18. The process of claim 15, wherein said hydrocracking conditions for either zone
comprise an average catalyst bed temperature of about 550°F (288°C) to about 850°F
(454°C), a total hydrocracking pressure of about 5 psig (134 kPa) to about 3,000 psig
(20,790 kPa), a hydrogen-to-hydrocarbon ratio of about 5,000 SCFB (890 m3/m3) to about 20,000 SCFB (3,560 m3/m3), and a LHSV of about 0.5 volume of hydrocarbon per hour per volume of catalyst to
about 5 volumes of hydrocarbon per hour per volume of catalyst.
19. The process of claim 17, wherein said first catalyst makes up about 15 wt.% to
about 35 wt.% of the total catalyst that is employed in said process.
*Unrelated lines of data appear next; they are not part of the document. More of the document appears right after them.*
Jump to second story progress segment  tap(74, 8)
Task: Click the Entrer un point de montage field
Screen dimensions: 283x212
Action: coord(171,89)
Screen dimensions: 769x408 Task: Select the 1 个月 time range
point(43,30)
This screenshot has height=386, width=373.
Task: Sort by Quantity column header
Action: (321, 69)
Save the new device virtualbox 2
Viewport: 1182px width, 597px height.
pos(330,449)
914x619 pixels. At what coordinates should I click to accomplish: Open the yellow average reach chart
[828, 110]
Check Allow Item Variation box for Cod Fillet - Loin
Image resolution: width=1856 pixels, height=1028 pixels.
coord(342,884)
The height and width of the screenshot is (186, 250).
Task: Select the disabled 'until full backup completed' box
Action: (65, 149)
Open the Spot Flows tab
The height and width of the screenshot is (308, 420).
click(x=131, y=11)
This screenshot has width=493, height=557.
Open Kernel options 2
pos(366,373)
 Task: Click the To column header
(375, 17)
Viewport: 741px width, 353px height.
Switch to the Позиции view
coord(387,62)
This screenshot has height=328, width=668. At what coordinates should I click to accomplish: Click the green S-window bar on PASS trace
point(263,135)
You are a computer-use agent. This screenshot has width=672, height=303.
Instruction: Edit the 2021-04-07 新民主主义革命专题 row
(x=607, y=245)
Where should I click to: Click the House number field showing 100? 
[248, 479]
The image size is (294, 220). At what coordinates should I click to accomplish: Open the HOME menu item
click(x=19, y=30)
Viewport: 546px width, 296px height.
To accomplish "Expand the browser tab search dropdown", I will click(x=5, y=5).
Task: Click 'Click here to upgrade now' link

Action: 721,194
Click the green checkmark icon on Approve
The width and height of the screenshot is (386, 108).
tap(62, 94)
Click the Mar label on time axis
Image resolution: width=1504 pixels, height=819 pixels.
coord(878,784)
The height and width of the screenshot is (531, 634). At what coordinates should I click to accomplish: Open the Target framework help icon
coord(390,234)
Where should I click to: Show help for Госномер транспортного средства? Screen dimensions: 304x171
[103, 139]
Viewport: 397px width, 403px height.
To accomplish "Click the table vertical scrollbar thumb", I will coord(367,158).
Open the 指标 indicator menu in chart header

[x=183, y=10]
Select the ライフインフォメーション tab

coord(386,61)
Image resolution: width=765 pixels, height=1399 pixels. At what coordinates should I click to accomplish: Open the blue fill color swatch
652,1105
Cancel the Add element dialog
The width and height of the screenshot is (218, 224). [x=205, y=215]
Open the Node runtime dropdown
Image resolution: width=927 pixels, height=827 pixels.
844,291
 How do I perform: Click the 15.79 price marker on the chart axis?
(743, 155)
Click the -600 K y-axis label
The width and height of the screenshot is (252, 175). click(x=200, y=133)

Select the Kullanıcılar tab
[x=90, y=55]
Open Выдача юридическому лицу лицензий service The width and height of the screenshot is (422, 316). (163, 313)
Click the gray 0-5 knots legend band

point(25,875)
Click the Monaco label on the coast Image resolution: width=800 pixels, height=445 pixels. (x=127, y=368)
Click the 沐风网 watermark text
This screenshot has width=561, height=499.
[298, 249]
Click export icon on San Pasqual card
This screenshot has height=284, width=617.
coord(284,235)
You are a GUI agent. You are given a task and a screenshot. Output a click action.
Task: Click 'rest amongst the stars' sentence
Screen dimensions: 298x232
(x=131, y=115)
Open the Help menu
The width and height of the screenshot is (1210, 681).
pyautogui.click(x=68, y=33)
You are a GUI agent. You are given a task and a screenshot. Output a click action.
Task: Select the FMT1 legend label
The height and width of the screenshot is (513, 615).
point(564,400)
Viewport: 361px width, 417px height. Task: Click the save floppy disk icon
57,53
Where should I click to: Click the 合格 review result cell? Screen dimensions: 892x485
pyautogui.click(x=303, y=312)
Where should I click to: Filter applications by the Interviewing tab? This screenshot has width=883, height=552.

20. The process of claim 17, wherein said hydrocracking conditions for either zone
comprise an average catalyst bed temperature of about 550°F (288°C) to about 850°F
(454°C), a total hydrocracking pressure of about 5 psig (134 kPa) to about 3,000 psig
(20,790 kPa), a hydrogen-to-hydrocarbon ratio cf about 5,000 SCFB (890 m3/m3) to about 20,000 SCFB (3,560 m /m ), and a LHSV of about 0.5 volume of hydrocarbon
per hour per volume of catalyst to about 5 volumes of hydrocarbon per hour per volume
of catalyst.
21. The process of claim 18, wherein said stream is a light virgin gas oil, a heavy
virgin gas oil, a light catalytic cycle oil, a heavy catalytic cycle oil, a light
vacuum gas oil, or mixtures thereof.
22. The process of claim 19, wherein said hydrocracking conditions for either zone
comprise an average catalyst bed temperature of about 550°F (288°C) to about 850°F
(454°C), a total hydrocracking pressure of about 5 psig (134 kPa) to about 3,000 psig
(20,790 kPa), a hydrogen-to-hydrocarbon ratio of about 5,000 SCFB (890 m3/m3) to about 20,000 SCFB (3,560 m3/m3), and a LHSV of about 0.5 volume of hydrocarbon per hour per volume of catalyst to about 5 volumes
of hydrocarbon per hour per volume of catalyst.
23. The process of claim 22, wherein said stream is a light virgin gas oil, a heavy
virgin gas oil, a light catalytic cycle oil, a heavy catalytic cycle oil, a light
vacuum gas oil, or mixtures thereof.
24. Any process as substantially described and/cr exemplified herein.